After deciding on one (or more) of the PGY-1 alternatives, it is time to apply. There is one more important item to clarify. Many specialty programs also offer, in addition to their advanced PGY-2 track, several categorical positions that include the PGY-1 internship year, typically at the same institution or affiliated hospital. For example, in 2002, the anesthesiology residency at the University of Chicago Hospitals offered six advanced positions and six categorical positions. All twelve residents started anesthesiology training as PGY-2s, but the advanced residents had to secure their own internships independently, whereas the categorical residents completed their PGY-1 year at the University of Chicago Hospitals. The bottom line: When making your final list of residency programs in these specialties, make sure to check carefully which ones offer both advanced and categorical slots.

The ERAS system makes applying for a PGY-1 internship quite simple. You simply transmit your application file to selected programs as if applying to multiple specialties (e.g., dermatology and internal medicine; ophthalmology and transitional). Here are some final tips for this important part of the application process:

1. When applying to preliminary medicine or surgery positions, look up the program under the categorical listings, but make sure to check the box labeled preliminary track.

2. Most medical students apply for PGY-1 positions either in the location of their medical school or in the anticipated city of their desired PGY-2 residency. Do you really want to move twice? This approach also keeps the interview process simple, sane, and easier on the checkbook.

3. You do not have to write a new personal statement for these positions. Most students either submit the same statement written for their primary specialty, or they modify it slightly to tailor it to preliminary programs.

4. The same letters of recommendation can also be assigned to PGY-1 programs. The directors all know that their interns will be leaving after 1 year. The more competitive preliminary medicine programs, especially those at academic medical centers, often prefer a Chairman's Letter from the Department of Medicine. Consult your advisor on how to obtain one.

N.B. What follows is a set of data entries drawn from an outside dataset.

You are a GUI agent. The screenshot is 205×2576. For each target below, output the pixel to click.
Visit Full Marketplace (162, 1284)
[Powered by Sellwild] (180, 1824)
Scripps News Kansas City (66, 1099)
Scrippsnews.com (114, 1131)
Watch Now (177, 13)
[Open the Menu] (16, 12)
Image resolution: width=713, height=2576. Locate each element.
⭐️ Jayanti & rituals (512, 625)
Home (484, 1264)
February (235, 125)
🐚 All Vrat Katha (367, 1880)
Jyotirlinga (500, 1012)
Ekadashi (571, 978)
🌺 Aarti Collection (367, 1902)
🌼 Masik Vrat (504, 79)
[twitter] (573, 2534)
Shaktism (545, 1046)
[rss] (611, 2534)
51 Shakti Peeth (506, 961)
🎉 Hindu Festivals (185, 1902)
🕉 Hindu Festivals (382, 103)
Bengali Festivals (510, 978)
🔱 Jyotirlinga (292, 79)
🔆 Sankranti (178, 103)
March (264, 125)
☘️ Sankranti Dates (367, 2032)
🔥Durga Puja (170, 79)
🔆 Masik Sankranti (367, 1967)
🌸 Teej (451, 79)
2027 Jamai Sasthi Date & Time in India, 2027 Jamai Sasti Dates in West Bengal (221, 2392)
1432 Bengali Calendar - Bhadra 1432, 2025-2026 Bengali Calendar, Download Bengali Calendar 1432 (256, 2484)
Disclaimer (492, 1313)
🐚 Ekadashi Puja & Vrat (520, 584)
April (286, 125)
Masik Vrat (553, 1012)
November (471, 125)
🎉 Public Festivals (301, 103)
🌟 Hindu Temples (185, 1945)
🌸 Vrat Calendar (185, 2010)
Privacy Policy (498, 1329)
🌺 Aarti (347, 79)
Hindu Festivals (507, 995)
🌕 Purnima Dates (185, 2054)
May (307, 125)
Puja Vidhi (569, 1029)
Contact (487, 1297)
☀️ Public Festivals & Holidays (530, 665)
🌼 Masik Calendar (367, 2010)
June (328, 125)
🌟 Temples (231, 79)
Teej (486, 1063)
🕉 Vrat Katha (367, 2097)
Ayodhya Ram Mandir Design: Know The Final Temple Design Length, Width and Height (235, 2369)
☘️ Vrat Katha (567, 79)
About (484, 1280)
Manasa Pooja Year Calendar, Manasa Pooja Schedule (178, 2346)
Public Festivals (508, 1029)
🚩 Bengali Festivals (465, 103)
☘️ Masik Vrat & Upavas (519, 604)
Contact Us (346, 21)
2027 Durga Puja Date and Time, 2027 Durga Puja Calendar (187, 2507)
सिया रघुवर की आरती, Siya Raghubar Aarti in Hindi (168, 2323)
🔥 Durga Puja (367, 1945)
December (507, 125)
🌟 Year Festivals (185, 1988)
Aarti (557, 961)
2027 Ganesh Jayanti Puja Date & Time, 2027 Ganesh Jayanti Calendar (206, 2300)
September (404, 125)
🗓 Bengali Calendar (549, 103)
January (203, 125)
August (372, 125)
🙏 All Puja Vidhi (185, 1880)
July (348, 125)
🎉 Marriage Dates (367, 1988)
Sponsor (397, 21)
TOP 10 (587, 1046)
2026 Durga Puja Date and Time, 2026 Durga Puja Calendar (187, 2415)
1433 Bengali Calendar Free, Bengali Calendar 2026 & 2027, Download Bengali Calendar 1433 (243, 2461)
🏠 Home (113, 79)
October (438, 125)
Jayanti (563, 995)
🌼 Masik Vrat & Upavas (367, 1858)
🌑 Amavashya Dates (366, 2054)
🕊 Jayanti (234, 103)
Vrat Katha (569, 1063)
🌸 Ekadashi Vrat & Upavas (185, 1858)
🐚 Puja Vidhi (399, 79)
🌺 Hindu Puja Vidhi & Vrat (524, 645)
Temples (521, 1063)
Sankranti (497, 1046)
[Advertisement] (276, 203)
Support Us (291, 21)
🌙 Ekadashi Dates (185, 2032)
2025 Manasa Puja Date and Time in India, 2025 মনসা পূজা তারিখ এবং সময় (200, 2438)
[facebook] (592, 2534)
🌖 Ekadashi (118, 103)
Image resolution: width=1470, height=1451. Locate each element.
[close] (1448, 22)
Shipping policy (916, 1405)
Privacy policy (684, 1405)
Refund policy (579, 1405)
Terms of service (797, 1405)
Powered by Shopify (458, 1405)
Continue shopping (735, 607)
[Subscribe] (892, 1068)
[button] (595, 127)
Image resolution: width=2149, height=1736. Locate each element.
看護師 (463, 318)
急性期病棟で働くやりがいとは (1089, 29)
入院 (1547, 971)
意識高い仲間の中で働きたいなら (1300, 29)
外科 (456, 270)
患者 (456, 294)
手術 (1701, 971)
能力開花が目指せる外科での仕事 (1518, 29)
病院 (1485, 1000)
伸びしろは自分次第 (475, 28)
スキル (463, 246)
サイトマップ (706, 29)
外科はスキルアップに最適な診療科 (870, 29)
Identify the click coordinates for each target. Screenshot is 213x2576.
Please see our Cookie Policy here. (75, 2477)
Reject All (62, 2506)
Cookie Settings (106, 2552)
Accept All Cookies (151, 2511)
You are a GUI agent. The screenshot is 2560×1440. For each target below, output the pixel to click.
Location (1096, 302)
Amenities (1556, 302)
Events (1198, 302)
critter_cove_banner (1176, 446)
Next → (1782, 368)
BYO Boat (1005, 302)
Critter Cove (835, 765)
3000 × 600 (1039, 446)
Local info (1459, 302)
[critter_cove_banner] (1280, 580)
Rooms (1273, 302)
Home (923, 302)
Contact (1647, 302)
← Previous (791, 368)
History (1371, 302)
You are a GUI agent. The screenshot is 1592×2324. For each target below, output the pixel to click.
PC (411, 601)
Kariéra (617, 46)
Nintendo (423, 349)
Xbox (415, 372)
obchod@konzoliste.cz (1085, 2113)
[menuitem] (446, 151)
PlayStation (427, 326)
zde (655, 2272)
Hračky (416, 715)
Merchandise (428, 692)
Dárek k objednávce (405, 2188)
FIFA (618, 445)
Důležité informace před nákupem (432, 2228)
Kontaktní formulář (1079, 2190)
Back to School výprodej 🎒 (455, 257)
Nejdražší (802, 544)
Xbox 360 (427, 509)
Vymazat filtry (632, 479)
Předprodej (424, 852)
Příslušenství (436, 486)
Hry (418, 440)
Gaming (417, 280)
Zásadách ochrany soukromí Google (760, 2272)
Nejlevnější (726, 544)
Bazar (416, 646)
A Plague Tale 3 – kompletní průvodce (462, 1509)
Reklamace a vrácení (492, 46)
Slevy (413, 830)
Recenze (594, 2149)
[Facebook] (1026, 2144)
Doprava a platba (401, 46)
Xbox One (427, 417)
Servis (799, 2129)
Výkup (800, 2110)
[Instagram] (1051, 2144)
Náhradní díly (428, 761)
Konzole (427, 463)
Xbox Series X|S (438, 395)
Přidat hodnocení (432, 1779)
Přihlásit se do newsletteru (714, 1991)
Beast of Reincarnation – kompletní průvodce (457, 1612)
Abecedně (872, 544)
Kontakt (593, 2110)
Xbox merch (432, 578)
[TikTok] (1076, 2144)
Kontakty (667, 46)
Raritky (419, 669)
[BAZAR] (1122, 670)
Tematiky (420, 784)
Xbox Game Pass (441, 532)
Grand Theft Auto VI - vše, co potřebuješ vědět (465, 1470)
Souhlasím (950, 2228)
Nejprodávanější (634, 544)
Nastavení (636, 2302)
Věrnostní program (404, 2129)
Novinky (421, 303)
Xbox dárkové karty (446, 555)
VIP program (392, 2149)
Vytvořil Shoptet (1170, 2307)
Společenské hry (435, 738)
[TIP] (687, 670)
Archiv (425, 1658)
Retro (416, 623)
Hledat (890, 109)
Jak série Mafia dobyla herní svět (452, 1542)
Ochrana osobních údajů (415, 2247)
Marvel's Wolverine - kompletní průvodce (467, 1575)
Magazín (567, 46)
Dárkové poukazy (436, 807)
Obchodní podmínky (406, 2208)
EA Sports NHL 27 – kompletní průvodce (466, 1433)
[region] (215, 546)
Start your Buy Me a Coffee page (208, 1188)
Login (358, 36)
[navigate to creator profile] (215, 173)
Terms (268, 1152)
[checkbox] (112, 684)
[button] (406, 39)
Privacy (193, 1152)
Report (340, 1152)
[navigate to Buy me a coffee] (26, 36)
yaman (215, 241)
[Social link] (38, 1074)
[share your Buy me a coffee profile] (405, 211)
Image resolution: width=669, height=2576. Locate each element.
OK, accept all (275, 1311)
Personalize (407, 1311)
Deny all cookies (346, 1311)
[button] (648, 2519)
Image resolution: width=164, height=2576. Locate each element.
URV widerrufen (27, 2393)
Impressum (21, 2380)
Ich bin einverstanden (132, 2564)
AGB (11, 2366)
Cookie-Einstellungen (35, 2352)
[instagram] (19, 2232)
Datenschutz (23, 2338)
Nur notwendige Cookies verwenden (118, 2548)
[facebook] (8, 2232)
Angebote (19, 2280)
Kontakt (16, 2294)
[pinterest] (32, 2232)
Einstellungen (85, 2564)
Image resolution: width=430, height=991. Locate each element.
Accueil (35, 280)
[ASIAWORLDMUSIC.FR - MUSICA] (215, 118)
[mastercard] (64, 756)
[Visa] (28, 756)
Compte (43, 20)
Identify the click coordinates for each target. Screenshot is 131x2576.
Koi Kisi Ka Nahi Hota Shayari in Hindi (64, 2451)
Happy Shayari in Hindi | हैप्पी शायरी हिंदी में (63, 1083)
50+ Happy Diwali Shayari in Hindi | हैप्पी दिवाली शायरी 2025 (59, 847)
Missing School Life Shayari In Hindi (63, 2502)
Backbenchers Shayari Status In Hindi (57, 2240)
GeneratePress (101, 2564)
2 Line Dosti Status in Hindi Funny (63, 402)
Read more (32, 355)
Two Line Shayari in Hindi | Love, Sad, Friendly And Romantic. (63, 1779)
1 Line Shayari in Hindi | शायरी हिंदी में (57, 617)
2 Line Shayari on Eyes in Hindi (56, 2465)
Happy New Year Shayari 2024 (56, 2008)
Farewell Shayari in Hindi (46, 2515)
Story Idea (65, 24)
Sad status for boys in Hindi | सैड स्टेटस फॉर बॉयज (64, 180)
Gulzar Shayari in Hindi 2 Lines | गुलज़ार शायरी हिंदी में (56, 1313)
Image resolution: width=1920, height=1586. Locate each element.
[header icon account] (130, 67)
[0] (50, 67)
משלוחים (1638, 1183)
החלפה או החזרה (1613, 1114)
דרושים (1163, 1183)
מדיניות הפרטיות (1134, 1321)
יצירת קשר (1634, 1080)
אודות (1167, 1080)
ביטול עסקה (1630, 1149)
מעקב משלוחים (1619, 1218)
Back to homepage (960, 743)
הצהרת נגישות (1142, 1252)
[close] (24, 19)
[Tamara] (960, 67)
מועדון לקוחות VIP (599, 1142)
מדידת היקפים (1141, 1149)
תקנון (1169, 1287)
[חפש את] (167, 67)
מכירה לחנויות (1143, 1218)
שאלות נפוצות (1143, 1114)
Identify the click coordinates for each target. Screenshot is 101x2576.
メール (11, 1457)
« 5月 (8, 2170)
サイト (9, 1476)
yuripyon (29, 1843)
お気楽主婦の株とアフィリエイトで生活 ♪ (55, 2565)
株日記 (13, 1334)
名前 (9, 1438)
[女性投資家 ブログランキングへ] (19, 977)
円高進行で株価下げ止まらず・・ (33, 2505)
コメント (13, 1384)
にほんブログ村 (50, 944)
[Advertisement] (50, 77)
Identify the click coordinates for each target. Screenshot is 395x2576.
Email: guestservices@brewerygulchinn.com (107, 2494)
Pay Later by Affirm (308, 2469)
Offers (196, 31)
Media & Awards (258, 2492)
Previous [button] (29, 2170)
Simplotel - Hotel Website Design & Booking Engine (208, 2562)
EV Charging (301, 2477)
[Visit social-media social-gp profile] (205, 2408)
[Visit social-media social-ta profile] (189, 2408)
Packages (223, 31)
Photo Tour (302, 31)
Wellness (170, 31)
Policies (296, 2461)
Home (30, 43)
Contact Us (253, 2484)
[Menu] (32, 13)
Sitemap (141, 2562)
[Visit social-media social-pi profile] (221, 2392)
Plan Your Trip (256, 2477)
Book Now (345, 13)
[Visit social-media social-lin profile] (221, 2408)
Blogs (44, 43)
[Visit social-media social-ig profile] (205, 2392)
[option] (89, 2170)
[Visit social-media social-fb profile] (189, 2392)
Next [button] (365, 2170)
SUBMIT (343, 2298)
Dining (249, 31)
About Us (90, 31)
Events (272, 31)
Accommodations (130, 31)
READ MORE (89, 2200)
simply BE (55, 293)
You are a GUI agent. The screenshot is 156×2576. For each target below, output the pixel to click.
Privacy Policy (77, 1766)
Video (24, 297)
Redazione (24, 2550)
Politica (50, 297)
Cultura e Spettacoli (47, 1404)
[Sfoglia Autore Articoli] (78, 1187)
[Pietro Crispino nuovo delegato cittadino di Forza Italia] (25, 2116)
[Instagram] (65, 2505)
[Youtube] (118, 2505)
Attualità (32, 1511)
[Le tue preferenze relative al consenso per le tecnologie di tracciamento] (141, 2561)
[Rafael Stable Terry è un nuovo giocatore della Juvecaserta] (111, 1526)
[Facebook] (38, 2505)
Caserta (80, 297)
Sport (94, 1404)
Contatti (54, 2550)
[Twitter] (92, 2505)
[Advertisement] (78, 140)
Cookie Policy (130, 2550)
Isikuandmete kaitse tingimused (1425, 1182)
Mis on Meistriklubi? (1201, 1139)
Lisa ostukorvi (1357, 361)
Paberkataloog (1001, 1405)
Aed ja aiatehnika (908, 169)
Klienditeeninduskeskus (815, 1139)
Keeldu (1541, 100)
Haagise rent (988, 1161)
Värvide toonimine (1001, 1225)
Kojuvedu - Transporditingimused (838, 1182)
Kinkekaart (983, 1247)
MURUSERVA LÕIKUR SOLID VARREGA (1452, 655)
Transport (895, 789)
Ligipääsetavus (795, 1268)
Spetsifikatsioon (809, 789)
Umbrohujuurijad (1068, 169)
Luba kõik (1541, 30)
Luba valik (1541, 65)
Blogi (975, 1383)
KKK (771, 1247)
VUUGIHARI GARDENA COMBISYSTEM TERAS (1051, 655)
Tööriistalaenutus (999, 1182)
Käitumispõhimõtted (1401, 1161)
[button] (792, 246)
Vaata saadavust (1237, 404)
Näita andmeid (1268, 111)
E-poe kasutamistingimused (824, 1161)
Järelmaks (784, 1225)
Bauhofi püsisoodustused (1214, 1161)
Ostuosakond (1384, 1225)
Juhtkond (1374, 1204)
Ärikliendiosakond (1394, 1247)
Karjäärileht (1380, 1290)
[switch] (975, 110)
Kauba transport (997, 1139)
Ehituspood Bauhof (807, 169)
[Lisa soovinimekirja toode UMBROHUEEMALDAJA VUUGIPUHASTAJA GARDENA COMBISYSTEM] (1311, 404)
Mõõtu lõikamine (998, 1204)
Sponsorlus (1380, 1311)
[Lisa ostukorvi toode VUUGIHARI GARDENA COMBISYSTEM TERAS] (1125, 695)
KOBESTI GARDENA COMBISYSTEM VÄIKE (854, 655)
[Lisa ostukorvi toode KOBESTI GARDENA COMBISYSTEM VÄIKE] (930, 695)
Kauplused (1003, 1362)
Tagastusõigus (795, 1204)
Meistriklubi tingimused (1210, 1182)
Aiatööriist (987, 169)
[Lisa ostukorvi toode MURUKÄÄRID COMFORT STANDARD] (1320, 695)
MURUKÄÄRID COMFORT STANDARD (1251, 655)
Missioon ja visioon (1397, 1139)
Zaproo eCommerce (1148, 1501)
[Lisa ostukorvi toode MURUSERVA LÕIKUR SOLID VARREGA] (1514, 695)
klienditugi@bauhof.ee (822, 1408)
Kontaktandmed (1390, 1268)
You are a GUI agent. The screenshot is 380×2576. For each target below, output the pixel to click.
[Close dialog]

5. Apply to a sufficient number of programs to ensure that you will match! Every year, qualified students who do not take this part of their application seriously find themselves unmatched for a PGY-1 position. If you do not want to scramble for a surgery spot, never gloss over the preliminary year as an afterthought. Hospitals are cutting back on the number of preliminary positions. The high numbers of competitive applicants in radiology, dermatology, and other highly desirable departments, are all vying for the same cushy transitional internships. Do not find yourself left out. If you put an equal amount of effort into both the primary specialty and the PGY-1 programs, there should be no surprises on Match Day.